Light in August is a novel written by William Faulkner in 1932. It is an exploration of racial and biracial issues in the Southern United States and follows the story of an orphaned biracial child who is adopted by abusive parents who are fanatically religious. Joe grows up with a deep resentment of all things religious and may even kill his girlfriend, Joanna, when she turns to religion to deal with their problems.
Contains Examples Of:
- Abusive Parents: Mr. McEachern is abusive towards Joe and Mrs. McEachern is something of an enabler, causing Joe to hate her even more than Mr. McEachern.
- And Now for Someone Completely Different: Near the end of the novel, the narrative focus suddenly shifts to Percy Grimm, who has been of no significance to the story up to that point (but who will soon become very significant).

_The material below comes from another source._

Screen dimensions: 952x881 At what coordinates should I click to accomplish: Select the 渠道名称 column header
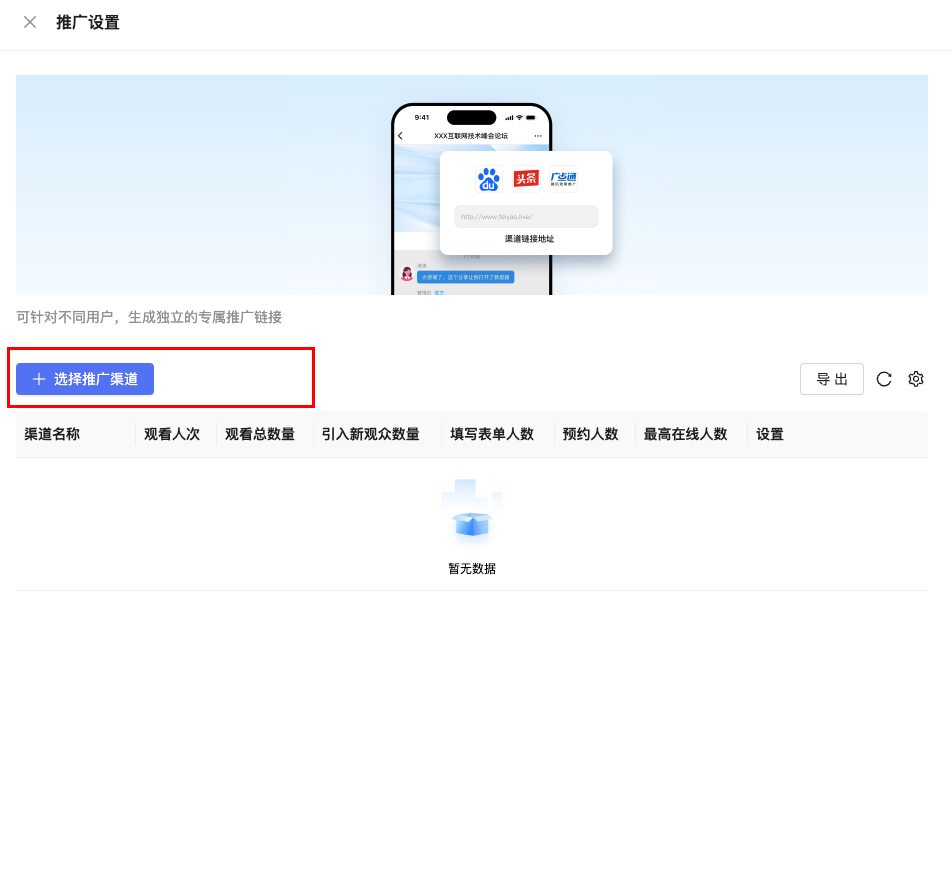[52, 434]
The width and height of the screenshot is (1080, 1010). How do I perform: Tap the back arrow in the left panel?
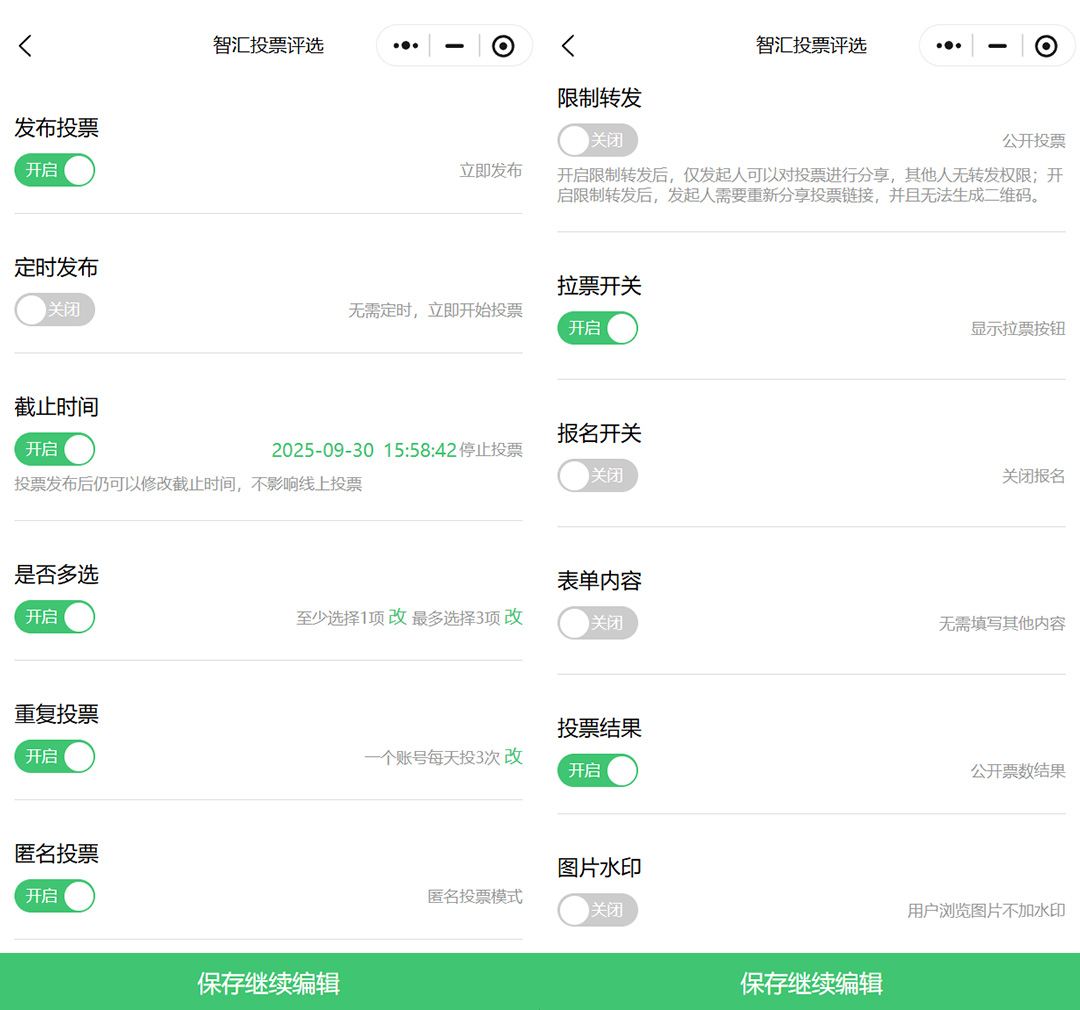point(26,46)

- Babies Make Everything Better: Subverted despite Lena's undying hope.
- Domestic Abuser: Mr. McEachern.
- The Fundamentalist: Mr. McEachern.
- Half-Breed Discrimination: Joe Christmas, whose ethnicity no one is initially sure of.
- Happy Ending: Although it's not a classic happy ending, there is a little hope—Lena is actively searching for her place in the world rather than constantly running and denying like Joe Christmas. This suggests that maybe her life won't be so tragic, that maybe she'll be able to begin again.
- Identical Stranger: Joanna's namesake is her father's first wife, Juana, who looked almost exactly like his dead mother.
- Karma Houdini: Joe Brown is forced to flee town, but he basically gets away with everything he does, including possibly Joanna's murder, for which he was just as viable of a suspect as the person who actually took the blame for it.
- Significant Monogram: Joe Christmas. And he's 33!